§ **Texto fuente**
----------

Desgraciadamente, esa curiosidad que ahora mismo está empezando a hacer su aparición, en la mayoría de los casos, se va perdiendo con la edad. El cerebro se vuelve perezoso (organicamente, conforme pasan los años, es cada vez menos plástico y más resistente al aprendizaje). Hac epoco, leí en el periódico que toda nuestra vida se desarrolla en diez kilómetros cuadrados, como media. Eso no es nada. Bien pensado, tampoco hemos progresado tanto desde la edad media. Seguimos relacionándonos, primordialmente, con los habitantes de nuestra aldea. Recorremos los mismos caminos cada día, afrontamos las rutinas sin atrevernos a soñar, y eso, sobrina, poco a poco, va matando nuestra capacidad de innovación y, a la larga, se cepilla nuestra inteligencia y la deja para hacer sudokus.

----------

§ **Tareas**
a) Transcribe del texto sobre la pérdida de curiosidad todo el tramo que va desde "Desgraciadamente, esa curiosidad" hasta "para hacer sudokus.", sin alterar nada.
b) Indica si cada afirmación concuerda con el texto sobre la pérdida de curiosidad. Responde sí o no y cita las palabras del texto que lo deciden. (i) En la mayoría de los casos, la curiosidad se conserva con la edad. (ii) Recorremos los mismos caminos cada día. (iii) Hemos progresado mucho desde la edad media.

§ **Material proporcionado**
----------

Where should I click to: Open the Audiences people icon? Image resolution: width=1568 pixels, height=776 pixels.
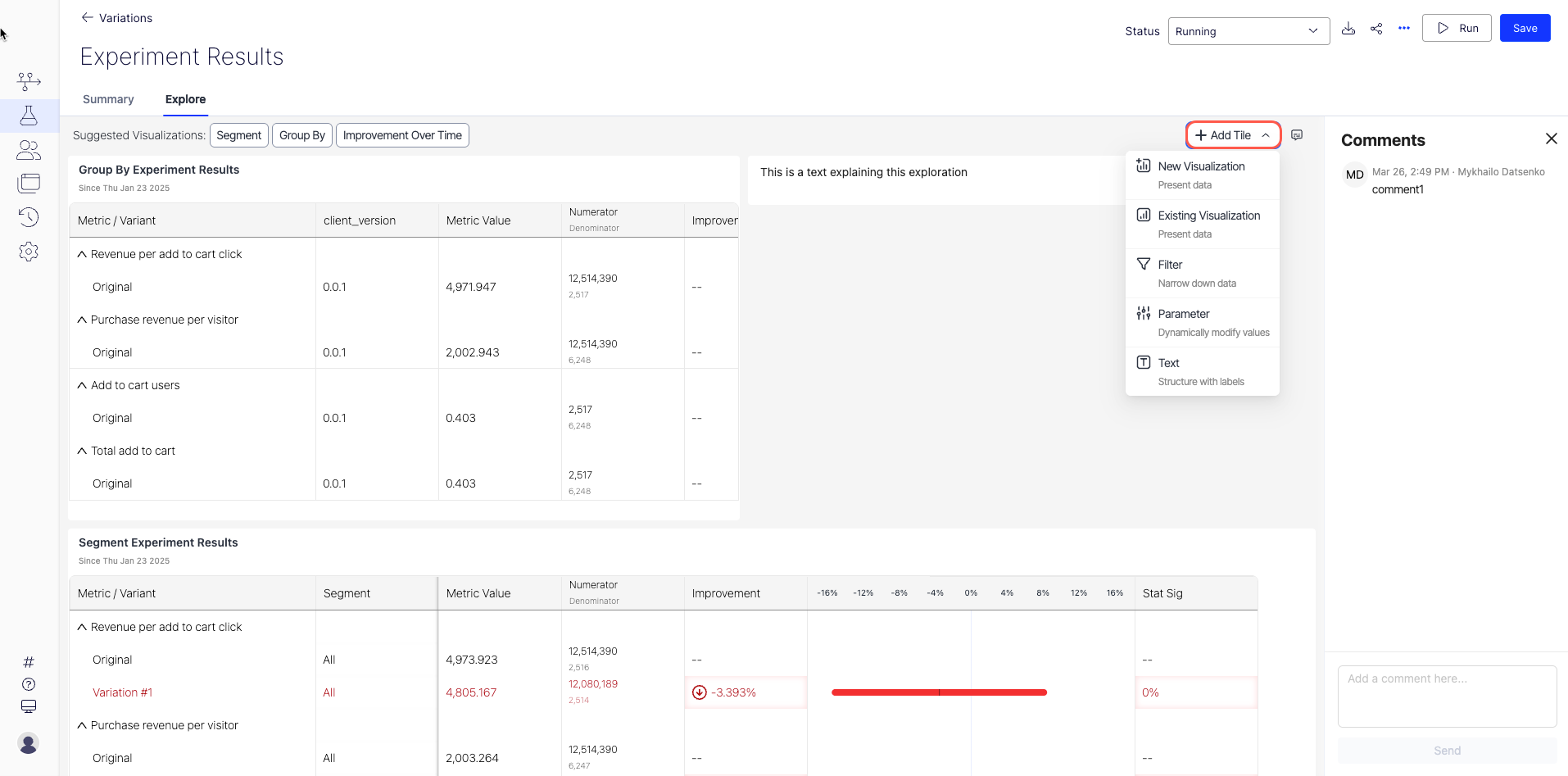pos(29,150)
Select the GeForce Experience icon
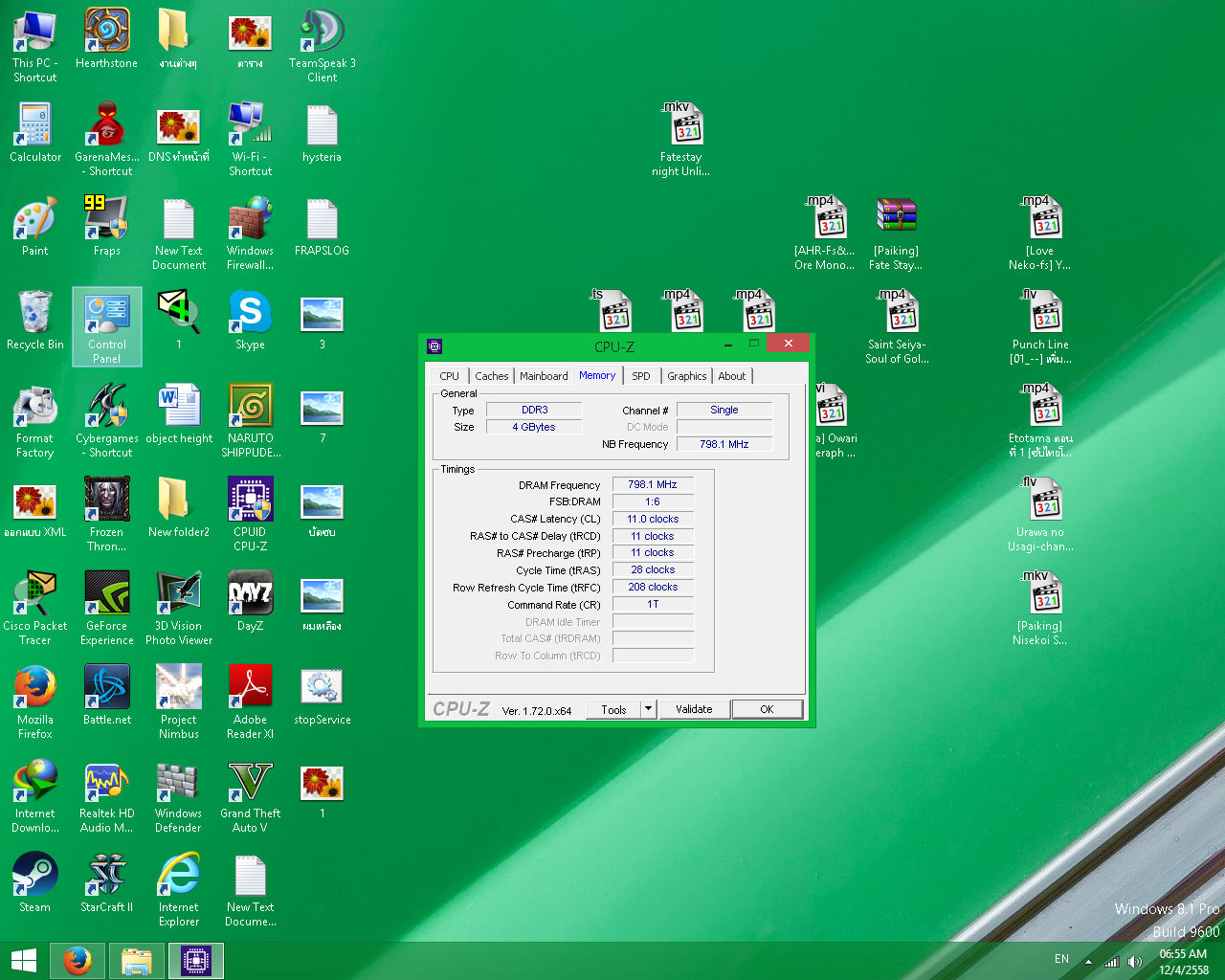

----------

§ **Resultados por tarea**
a)
Desgraciadamente, esa curiosidad que ahora mismo está empezando a hacer su aparición, en la mayoría de los casos, se va perdiendo con la edad. El cerebro se vuelve perezoso (organicamente, conforme pasan los años, es cada vez menos plástico y más resistente al aprendizaje). Hac epoco, leí en el periódico que toda nuestra vida se desarrolla en diez kilómetros cuadrados, como media. Eso no es nada. Bien pensado, tampoco hemos progresado tanto desde la edad media. Seguimos relacionándonos, primordialmente, con los habitantes de nuestra aldea. Recorremos los mismos caminos cada día, afrontamos las rutinas sin atrevernos a soñar, y eso, sobrina, poco a poco, va matando nuestra capacidad de innovación y, a la larga, se cepilla nuestra inteligencia y la deja para hacer sudokus.

b)
(i) No: "se va perdiendo con la edad".
(ii) Sí: "Recorremos los mismos caminos cada día".
(iii) No: "tampoco hemos progresado tanto desde la edad media".